> **Set task**
Rewrite the listing below as a numbered list, one line per item, and drop every blank line.

> **Input rows**
********************
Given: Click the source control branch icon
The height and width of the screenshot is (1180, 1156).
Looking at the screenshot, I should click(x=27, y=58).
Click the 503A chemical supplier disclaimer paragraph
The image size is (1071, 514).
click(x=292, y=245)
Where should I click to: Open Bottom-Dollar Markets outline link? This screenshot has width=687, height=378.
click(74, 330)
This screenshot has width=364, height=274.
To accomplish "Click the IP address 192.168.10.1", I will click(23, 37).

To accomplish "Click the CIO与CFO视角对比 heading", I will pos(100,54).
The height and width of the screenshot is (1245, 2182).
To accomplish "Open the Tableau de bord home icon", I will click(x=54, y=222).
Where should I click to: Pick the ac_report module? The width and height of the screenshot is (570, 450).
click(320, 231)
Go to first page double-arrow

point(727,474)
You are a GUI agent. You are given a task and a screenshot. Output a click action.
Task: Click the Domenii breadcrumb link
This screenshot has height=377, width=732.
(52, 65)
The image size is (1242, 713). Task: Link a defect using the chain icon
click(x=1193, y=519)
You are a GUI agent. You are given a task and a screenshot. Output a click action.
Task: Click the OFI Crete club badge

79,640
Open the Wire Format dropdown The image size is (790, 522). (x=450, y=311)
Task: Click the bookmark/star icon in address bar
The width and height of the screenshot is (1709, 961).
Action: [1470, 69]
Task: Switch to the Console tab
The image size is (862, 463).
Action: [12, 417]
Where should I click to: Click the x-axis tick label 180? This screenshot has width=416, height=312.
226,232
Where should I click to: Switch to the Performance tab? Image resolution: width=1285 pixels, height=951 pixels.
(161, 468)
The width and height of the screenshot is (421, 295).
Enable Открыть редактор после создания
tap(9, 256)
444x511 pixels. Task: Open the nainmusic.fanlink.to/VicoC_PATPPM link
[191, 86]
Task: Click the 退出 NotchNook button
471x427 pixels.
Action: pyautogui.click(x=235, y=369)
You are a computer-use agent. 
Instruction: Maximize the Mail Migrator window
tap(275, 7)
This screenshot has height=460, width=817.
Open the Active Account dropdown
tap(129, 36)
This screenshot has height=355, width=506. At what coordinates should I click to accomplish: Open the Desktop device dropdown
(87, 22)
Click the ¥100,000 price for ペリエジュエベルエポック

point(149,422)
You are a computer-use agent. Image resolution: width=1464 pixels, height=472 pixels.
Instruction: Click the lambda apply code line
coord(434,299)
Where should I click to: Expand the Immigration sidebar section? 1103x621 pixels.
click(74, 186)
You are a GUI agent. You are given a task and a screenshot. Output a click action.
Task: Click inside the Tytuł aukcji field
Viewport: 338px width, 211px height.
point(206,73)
********************
> **Task response**
1. Given: Click the source control branch icon
2. The height and width of the screenshot is (1180, 1156).
3. Looking at the screenshot, I should click(x=27, y=58).
4. Click the 503A chemical supplier disclaimer paragraph
5. The image size is (1071, 514).
6. click(x=292, y=245)
7. Where should I click to: Open Bottom-Dollar Markets outline link? This screenshot has width=687, height=378.
8. click(74, 330)
9. This screenshot has width=364, height=274.
10. To accomplish "Click the IP address 192.168.10.1", I will click(23, 37).
11. To accomplish "Click the CIO与CFO视角对比 heading", I will pos(100,54).
12. The height and width of the screenshot is (1245, 2182).
13. To accomplish "Open the Tableau de bord home icon", I will click(x=54, y=222).
14. Where should I click to: Pick the ac_report module? The width and height of the screenshot is (570, 450).
15. click(320, 231)
16. Go to first page double-arrow
17. point(727,474)
18. You are a GUI agent. You are given a task and a screenshot. Output a click action.
19. Task: Click the Domenii breadcrumb link
20. This screenshot has height=377, width=732.
21. (52, 65)
22. The image size is (1242, 713). Task: Link a defect using the chain icon
23. click(x=1193, y=519)
24. You are a GUI agent. You are given a task and a screenshot. Output a click action.
25. Task: Click the OFI Crete club badge
26. 79,640
27. Open the Wire Format dropdown The image size is (790, 522). (x=450, y=311)
28. Task: Click the bookmark/star icon in address bar
29. The width and height of the screenshot is (1709, 961).
30. Action: [1470, 69]
31. Task: Switch to the Console tab
32. The image size is (862, 463).
33. Action: [12, 417]
34. Where should I click to: Click the x-axis tick label 180? This screenshot has width=416, height=312.
35. 226,232
36. Where should I click to: Switch to the Performance tab? Image resolution: width=1285 pixels, height=951 pixels.
37. (161, 468)
38. The width and height of the screenshot is (421, 295).
39. Enable Открыть редактор после создания
40. tap(9, 256)
41. 444x511 pixels. Task: Open the nainmusic.fanlink.to/VicoC_PATPPM link
42. [191, 86]
43. Task: Click the 退出 NotchNook button
44. 471x427 pixels.
45. Action: pyautogui.click(x=235, y=369)
46. You are a computer-use agent. 
47. Instruction: Maximize the Mail Migrator window
48. tap(275, 7)
49. This screenshot has height=460, width=817.
50. Open the Active Account dropdown
51. tap(129, 36)
52. This screenshot has height=355, width=506. At what coordinates should I click to accomplish: Open the Desktop device dropdown
53. (87, 22)
54. Click the ¥100,000 price for ペリエジュエベルエポック
55. point(149,422)
56. You are a computer-use agent. Image resolution: width=1464 pixels, height=472 pixels.
57. Instruction: Click the lambda apply code line
58. coord(434,299)
59. Where should I click to: Expand the Immigration sidebar section? 1103x621 pixels.
60. click(74, 186)
61. You are a GUI agent. You are given a task and a screenshot. Output a click action.
62. Task: Click inside the Tytuł aukcji field
63. Viewport: 338px width, 211px height.
64. point(206,73)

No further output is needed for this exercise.